● Task goal:
Excluding any images, copy all of the lines below precisely as written.

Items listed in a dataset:
-=-=-=-=-
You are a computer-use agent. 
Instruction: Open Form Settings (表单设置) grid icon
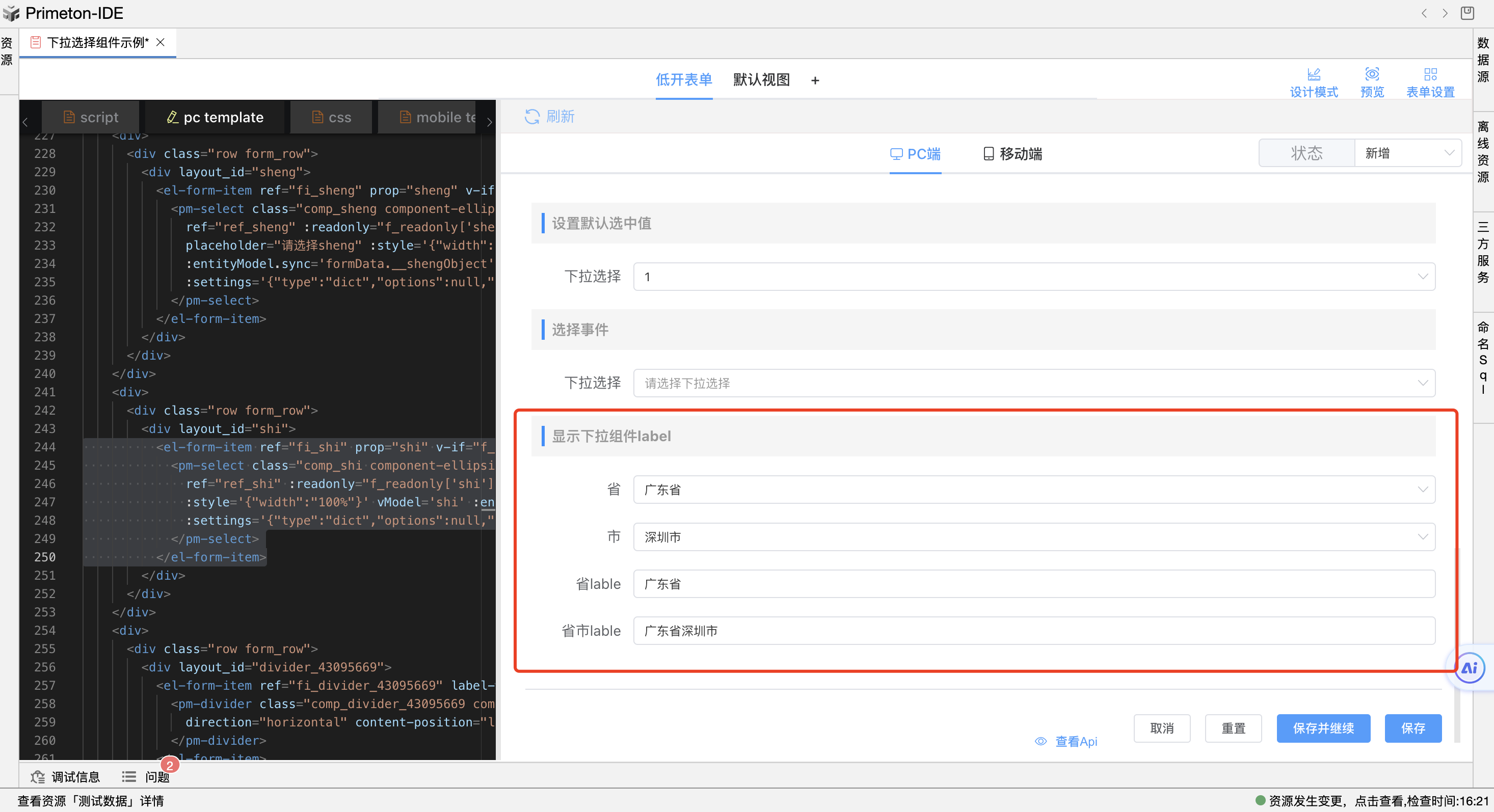pos(1430,74)
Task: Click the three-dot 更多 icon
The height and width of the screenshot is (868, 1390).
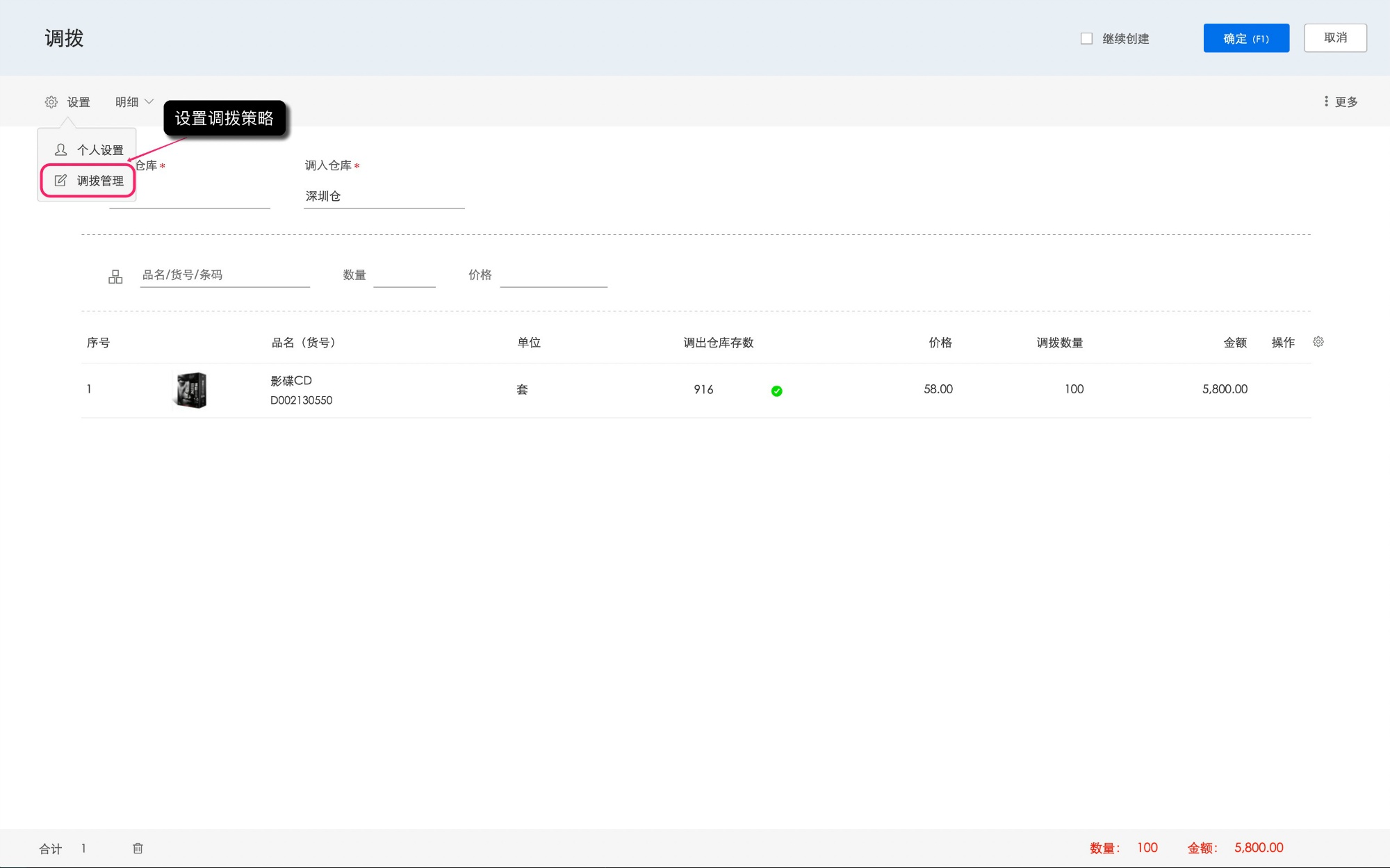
-=-=-=-=-
● Solution for this task:
You are a computer-use agent. 
Instruction: Open Form Settings (表单设置) grid icon
pos(1430,74)
Task: Click the three-dot 更多 icon
The height and width of the screenshot is (868, 1390).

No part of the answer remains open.